Réputation. Mais comment libérer cette compassion naturelle qui serait donc en nous dans des sociétés où la recherche de l’intérêt personnel a été poussée à l’extrême ces vingt dernières années ? Jane Dutton et ses collègues de l’université du Michigan ont réfléchi à une mise en pratique concrète (lire ci-contre). Pour Robin Teigland, chercheuse américaine à la Stockholm School of Economics, Internet offre une piste intéressante en dehors des organisations existantes. «Sur certains réseaux, comme OpenSimulator, où l’on développe des plateformes en open source de mondes virtuels, la plupart des contributeurs les plus actifs sont des entrepreneurs.

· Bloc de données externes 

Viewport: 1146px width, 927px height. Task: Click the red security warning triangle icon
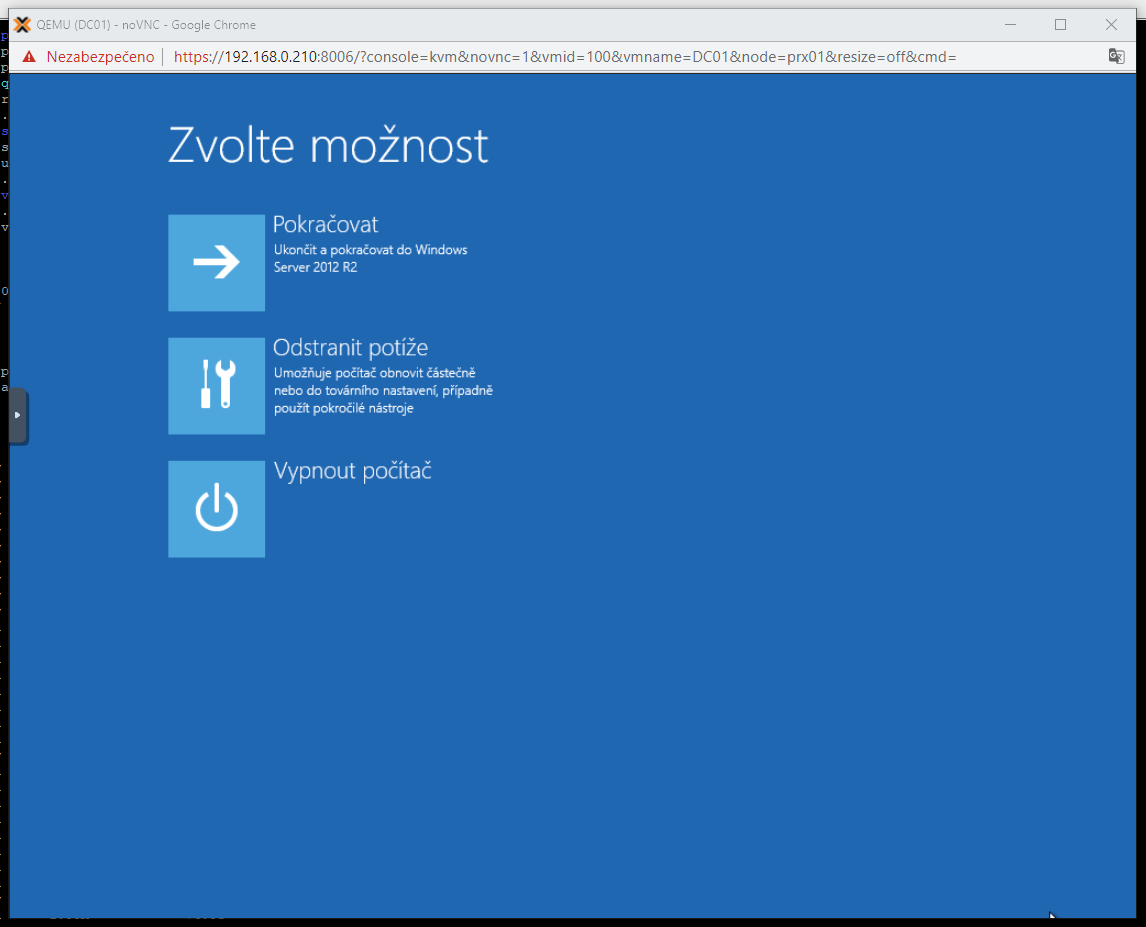click(x=29, y=57)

Autrement dit, des personnes dont le temps est précieux, dont l’objectif est a priori le profit, et qui, pourtant, consacrent énormément de temps à développer des programmes que chacun, y compris leurs concurrents, peuvent utiliser gratuitement.» Ces entrepreneurs, certes, trouvent d’autres compensations : un nouveau réseau social, une réputation, un challenge intellectuel, etc. Autant d’éléments qui sont bien la preuve que l’altruisme, comme la compassion, peuvent être compatibles avec le business. Pour les plus rétifs, sachez que l’on peut aussi «s’entraîner» à la compassion. Mais dans notre monde gouverné par les chiffres, la route sera évidemment très longue…

(1) Compassion : du latin compatior , «je souffre avec». Sentiment qui porte à plaindre et à soulager les maux d’autrui.